Como dice San Juan Pablo II, la
doctrina social mira hoy especialmente al hombre, inserto en una compleja red
de relaciones sociales. Por eso las ciencias humanas y la filosofía son una
ayuda para interpretar la centralidad del hombre dentro de la sociedad y
ponerlo en situación de comprenderse mejor a sí mismo. De ahí que lo
verdaderamente importante de la ética social no sea sólo la afirmación de la
centralidad de la dignidad de la persona, considerada como ser social, sino
que, sobre todo, llegar a establecer una relación correcta y certera entre
persona y sociedad.
• Persona y sociedad no son dos
polos opuestos y antitéticos: “La índole social del hombre demuestra que el
desarrollo de la persona humana y el crecimiento de la propia sociedad están
mutuamente condicionados” (GS, 25).
• No todo depende de la persona
y de su compromiso social: no es posible reducir a la responsabilidad
individual la totalidad de la vida social.
• No se puede obviar la función de las estructuras sociales y los condicionamientos que se ejercen sobre las personas y los grupos. Los textos recientes de la doctrina social tienen una concepción de lo social no como realidad dada y abstracta, sino como realidad dinámica e histórica: la sociedad cambia y no es posible comprenderla y definirla de una vez para siempre. En esta línea, tenemos la noción de bien común como “conjunto de condiciones de la vida social que hacen posible a las asociaciones y a cada uno de sus miembros el logro más pleno y más fácil de la propia perfección” (GS, 26), desde el cual se pide a las instituciones, privadas o públicas, que se esfuercen por ponerse al servicio de la dignidad y del fin de la persona, por cuanto es “escandaloso el hecho de las excesivas desigualdades económicas y sociales que se dan entre los miembros y los pueblos de una misma familia humana, contrarias a la justicia social, a la equidad, a la dignidad de la persona humana y a la paz social e internacional (GS, 29)” [4] .
Hoy, fiesta del cuerpo y de la
sangre de Cristo, es el día de la caridad. Caritas quiere ser el instrumento
que facilite y canalice el amor de todos los cristianos, para que el amor de
los cristianos no se reduzca a limosnas, sino que sea de verdad amor y sea
eficaz. Porque la exigencia del amor cristiano no es dar de lo que nos sobra,
ni siquiera quitarnos lo que necesitamos.
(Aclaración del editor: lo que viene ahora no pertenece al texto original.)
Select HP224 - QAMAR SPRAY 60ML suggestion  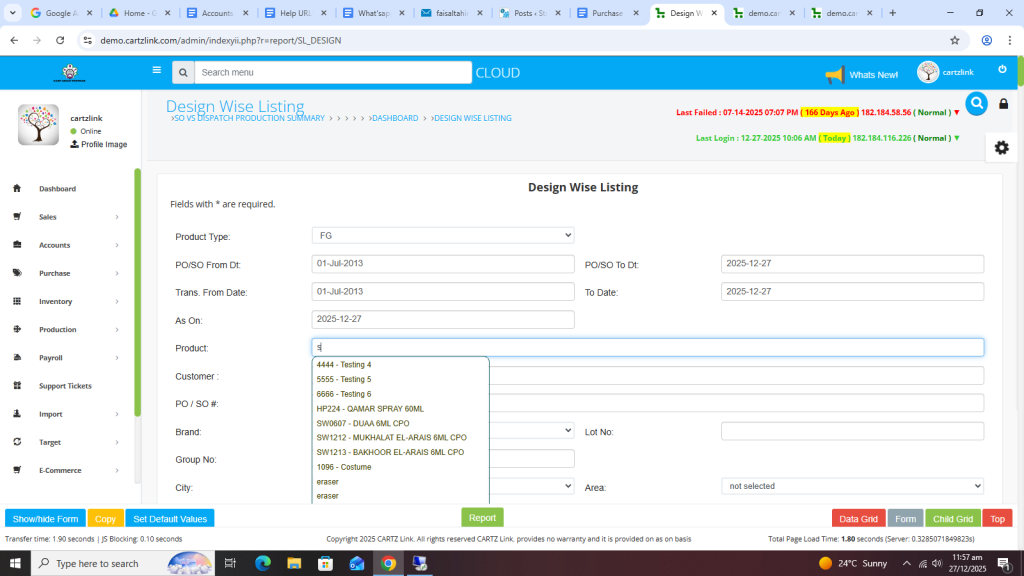[x=370, y=409]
El amor de Dios nos urge a crear un mundo
más humano, más justo, más solidario, más igual, donde se ponga fin al estigma
de la pobreza, del abandono, del paro, del hambre y de la desesperación de la
mayoría.
Rafael Pla
Calatayud.
rafael@betaniajerusalen.com
[1] Benedicto XVI: «¿Cómo
pagaré al Señor todo el bien que me ha hecho?». Ciudad del Vaticano, miércoles, 25
mayo 2005
[2] Benedicto
XVI: «¿Cómo pagaré al Señor todo el bien que me ha hecho?».
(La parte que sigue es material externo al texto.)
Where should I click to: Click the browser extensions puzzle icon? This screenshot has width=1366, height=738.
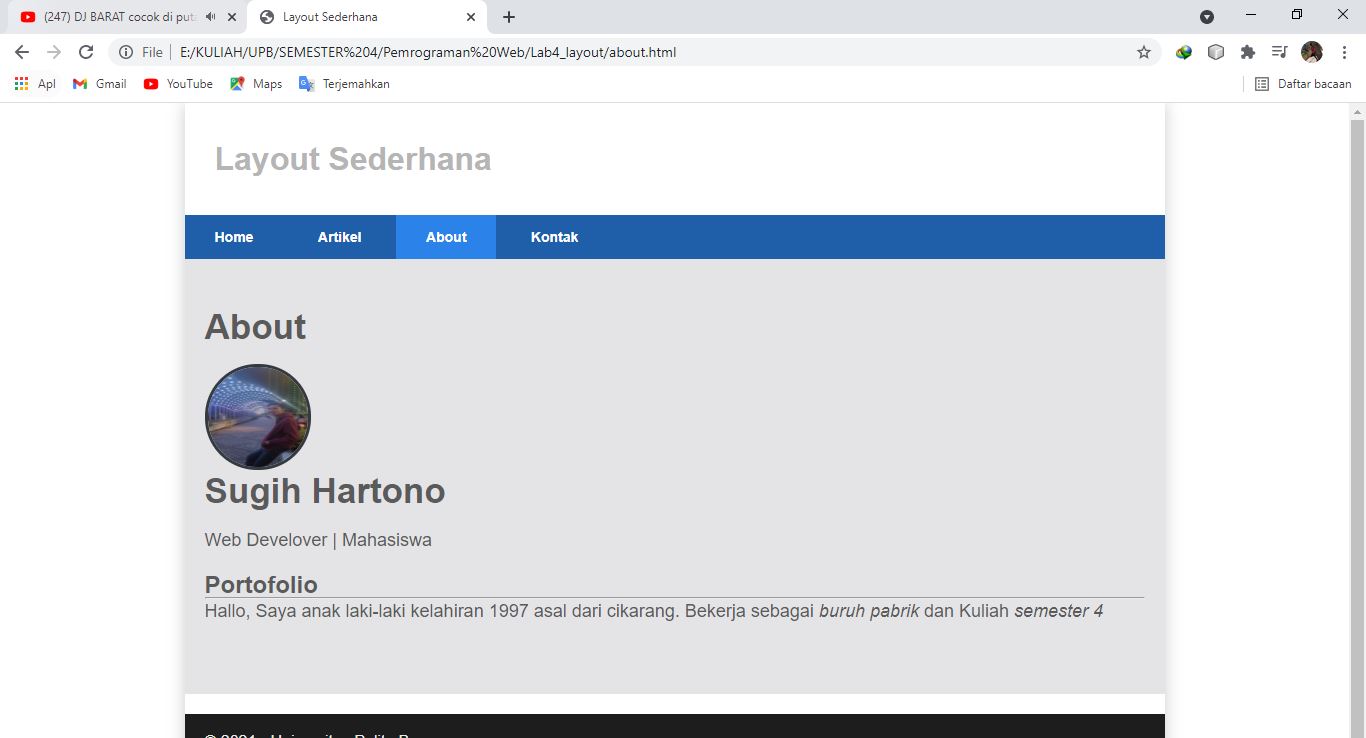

Ciudad del Vaticano, miércoles, 25 mayo 2005
[3] En el n. 35 de Summi pontificatus de Pío XII, en 1939, aparece por primera vez el término solidaridad en el Magisterio de la Iglesia, a partir de ahí se encuentra, aunque sin gran profusión ni relevancia en Mater et magistra (1961) y Pacem in terris (1963) de Juan XXIII, en Populorum progressio (1967) y Octogesima adveniens (1971) de Pablo VI, así como en la Constitución pastoral Gaudium et spes (1965) del Concilio Vaticano II y otros documentos menores.
[4] Gaudium et spes, nn. 7, 8, 63, 64, 66.